Your objective: Below are lines of data; restate word for word those running from the line containing "Open the Prompt Genie blue clock icon" to the line containing "You are a computer-use agent. The image", inclusive, and no others.

Excerpted data:

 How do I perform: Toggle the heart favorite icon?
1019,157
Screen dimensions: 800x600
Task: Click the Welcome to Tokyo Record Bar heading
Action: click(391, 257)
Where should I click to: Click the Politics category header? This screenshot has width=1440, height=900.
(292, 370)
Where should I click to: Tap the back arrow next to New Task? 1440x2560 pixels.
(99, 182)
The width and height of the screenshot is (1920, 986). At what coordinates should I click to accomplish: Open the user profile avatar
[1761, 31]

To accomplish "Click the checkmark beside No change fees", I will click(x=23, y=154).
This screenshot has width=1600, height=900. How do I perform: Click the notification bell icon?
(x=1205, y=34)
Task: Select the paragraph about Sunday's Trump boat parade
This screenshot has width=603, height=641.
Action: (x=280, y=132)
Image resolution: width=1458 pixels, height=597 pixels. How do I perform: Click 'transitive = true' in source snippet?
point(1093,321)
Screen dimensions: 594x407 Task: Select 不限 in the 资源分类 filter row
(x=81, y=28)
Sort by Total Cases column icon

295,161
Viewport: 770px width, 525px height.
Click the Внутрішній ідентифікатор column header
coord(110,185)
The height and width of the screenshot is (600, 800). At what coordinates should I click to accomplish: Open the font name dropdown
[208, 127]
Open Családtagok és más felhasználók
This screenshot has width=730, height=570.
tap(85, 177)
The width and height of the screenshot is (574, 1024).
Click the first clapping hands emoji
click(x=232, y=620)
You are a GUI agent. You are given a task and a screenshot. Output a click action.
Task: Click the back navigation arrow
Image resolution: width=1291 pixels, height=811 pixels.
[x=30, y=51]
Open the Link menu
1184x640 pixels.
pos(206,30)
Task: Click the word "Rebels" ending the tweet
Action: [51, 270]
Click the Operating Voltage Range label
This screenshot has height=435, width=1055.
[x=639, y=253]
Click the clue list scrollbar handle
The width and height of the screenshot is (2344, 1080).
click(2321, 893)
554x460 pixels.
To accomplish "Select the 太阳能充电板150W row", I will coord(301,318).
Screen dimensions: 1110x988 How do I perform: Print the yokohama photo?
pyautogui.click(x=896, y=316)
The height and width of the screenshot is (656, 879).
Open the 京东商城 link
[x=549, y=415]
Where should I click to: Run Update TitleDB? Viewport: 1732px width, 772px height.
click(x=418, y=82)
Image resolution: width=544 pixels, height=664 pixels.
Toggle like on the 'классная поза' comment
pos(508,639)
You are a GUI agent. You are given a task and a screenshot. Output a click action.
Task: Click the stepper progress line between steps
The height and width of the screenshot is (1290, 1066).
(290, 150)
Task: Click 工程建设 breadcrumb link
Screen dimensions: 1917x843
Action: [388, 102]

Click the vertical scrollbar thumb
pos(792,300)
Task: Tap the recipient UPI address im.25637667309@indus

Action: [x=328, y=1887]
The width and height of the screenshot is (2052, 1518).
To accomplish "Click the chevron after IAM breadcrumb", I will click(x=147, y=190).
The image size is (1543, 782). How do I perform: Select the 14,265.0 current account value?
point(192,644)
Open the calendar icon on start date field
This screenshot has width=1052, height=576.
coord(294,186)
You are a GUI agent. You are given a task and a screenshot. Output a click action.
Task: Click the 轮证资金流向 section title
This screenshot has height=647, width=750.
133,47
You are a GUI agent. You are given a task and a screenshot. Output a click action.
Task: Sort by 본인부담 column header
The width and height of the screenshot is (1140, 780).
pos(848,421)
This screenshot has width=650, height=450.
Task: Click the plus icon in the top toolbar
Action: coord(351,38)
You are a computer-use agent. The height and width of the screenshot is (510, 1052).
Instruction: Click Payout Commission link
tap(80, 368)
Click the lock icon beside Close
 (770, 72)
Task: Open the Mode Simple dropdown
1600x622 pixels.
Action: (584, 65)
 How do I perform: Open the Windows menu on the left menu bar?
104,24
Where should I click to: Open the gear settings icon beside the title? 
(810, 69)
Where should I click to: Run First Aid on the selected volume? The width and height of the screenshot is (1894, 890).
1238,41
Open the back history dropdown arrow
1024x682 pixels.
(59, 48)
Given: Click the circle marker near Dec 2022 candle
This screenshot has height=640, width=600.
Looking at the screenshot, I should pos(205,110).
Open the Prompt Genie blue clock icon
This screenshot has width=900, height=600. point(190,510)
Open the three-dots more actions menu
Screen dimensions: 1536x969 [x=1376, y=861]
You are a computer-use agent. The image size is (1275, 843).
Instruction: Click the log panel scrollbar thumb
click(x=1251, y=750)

Output of the exercise:
Open the Prompt Genie blue clock icon
This screenshot has width=900, height=600. point(190,510)
Open the three-dots more actions menu
Screen dimensions: 1536x969 [x=1376, y=861]
You are a computer-use agent. The image size is (1275, 843).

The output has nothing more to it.